» Your task
Extract only the lines from the start of the entries below to the line with "Viewport: 1849px width, 1458px height.", inclusive; omit every picture.
*** Records for the task ***
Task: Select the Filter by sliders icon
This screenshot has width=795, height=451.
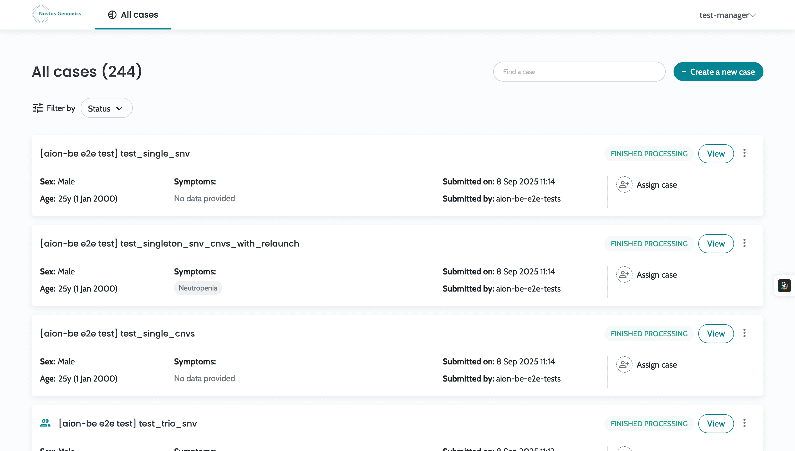Action: (x=37, y=108)
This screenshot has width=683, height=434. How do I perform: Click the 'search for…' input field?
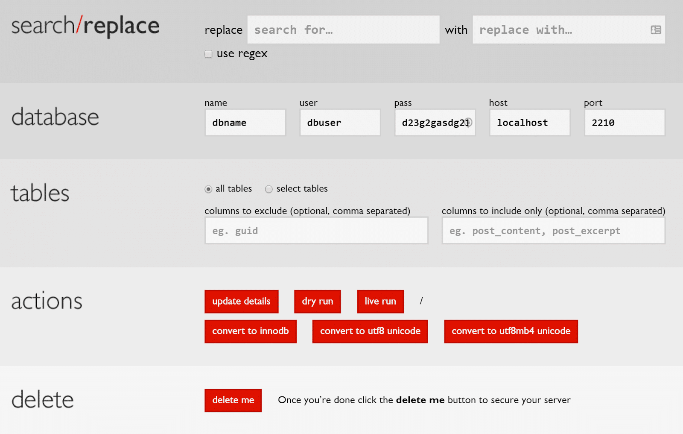click(x=343, y=29)
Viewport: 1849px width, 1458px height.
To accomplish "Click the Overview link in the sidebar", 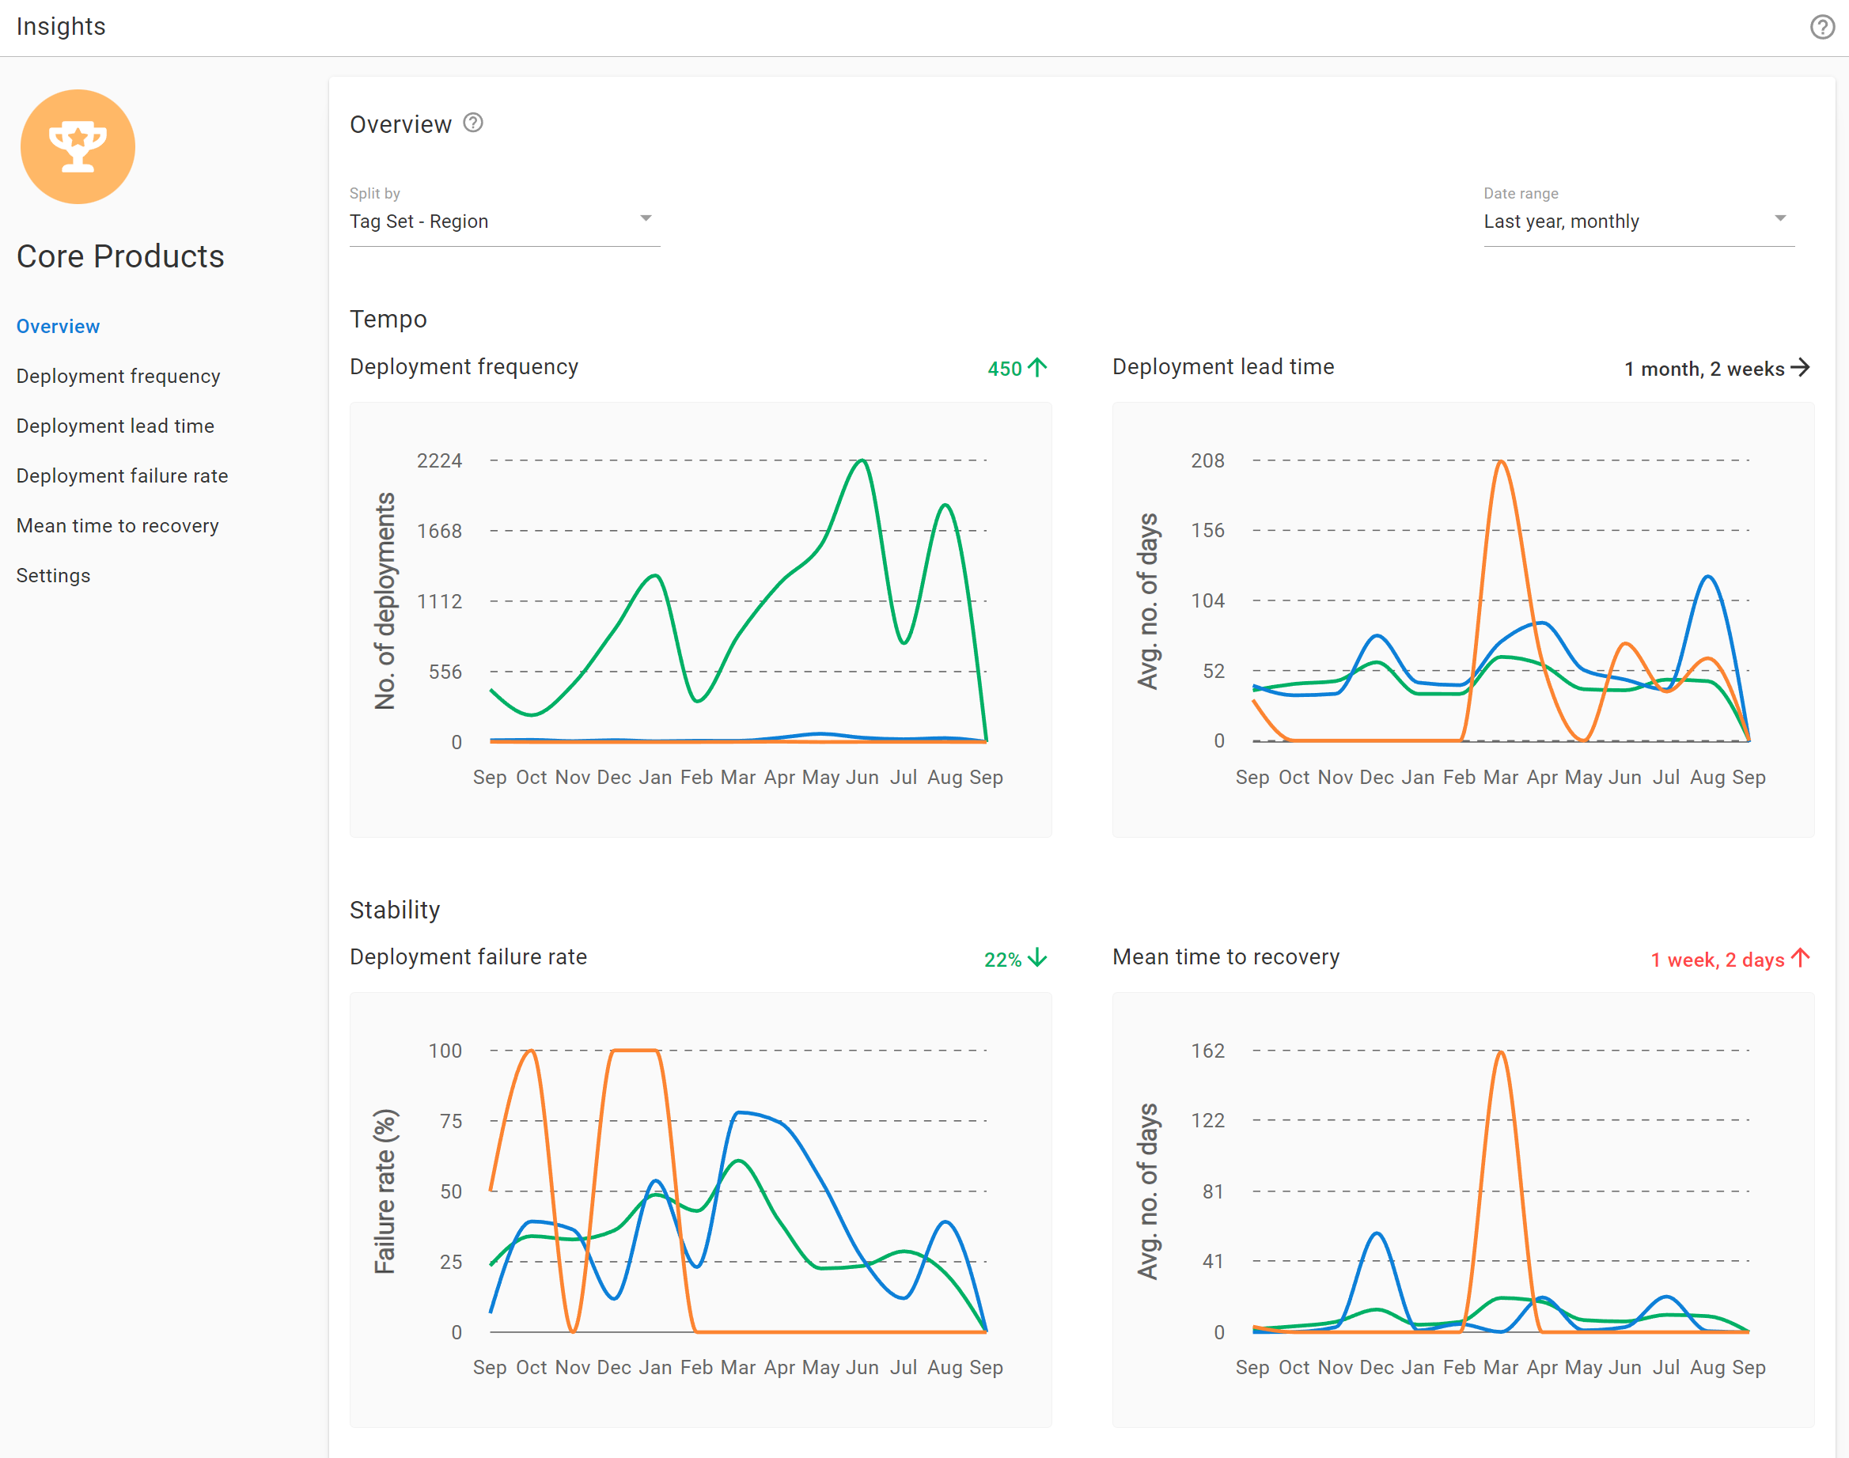I will pos(57,325).
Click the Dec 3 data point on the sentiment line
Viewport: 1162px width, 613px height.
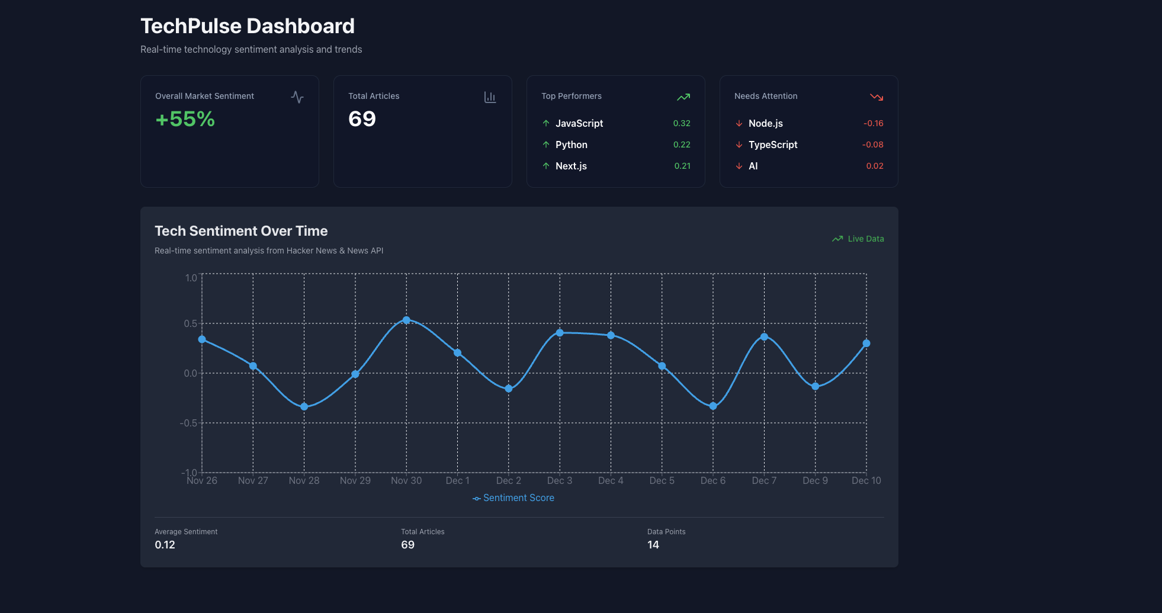(x=560, y=333)
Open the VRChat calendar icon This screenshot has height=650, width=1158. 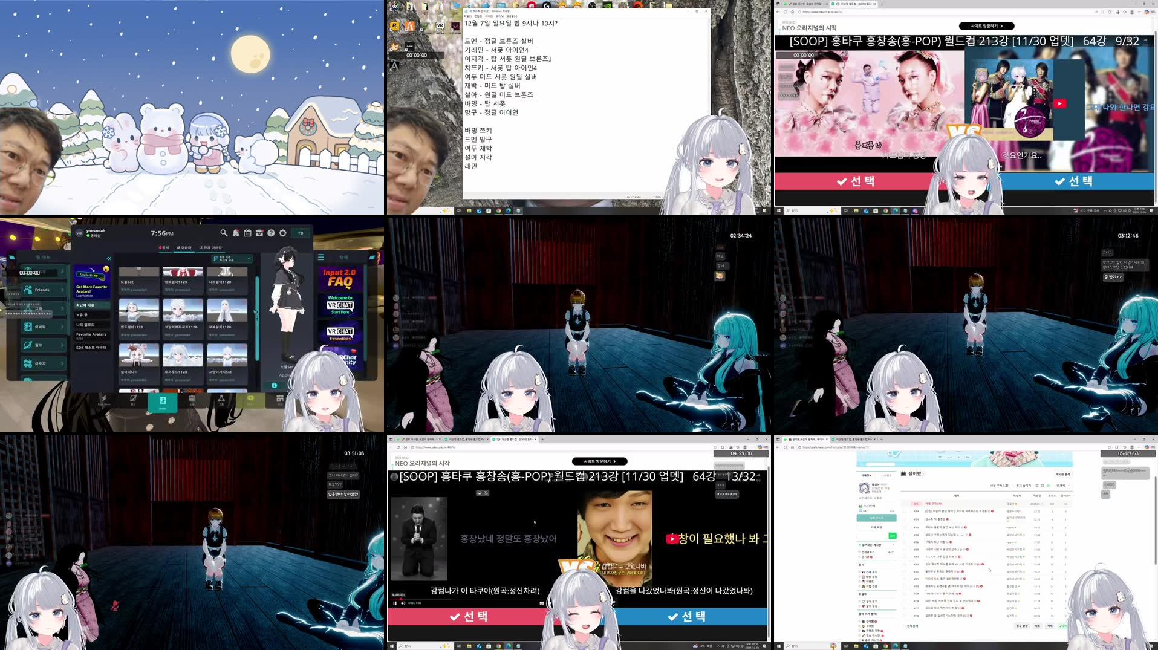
***
» Problem solution
Task: Select the Filter by sliders icon
This screenshot has width=795, height=451.
Action: (x=37, y=108)
This screenshot has width=683, height=434. How do I perform: Click the 'search for…' input field?
click(x=343, y=29)
Viewport: 1849px width, 1458px height.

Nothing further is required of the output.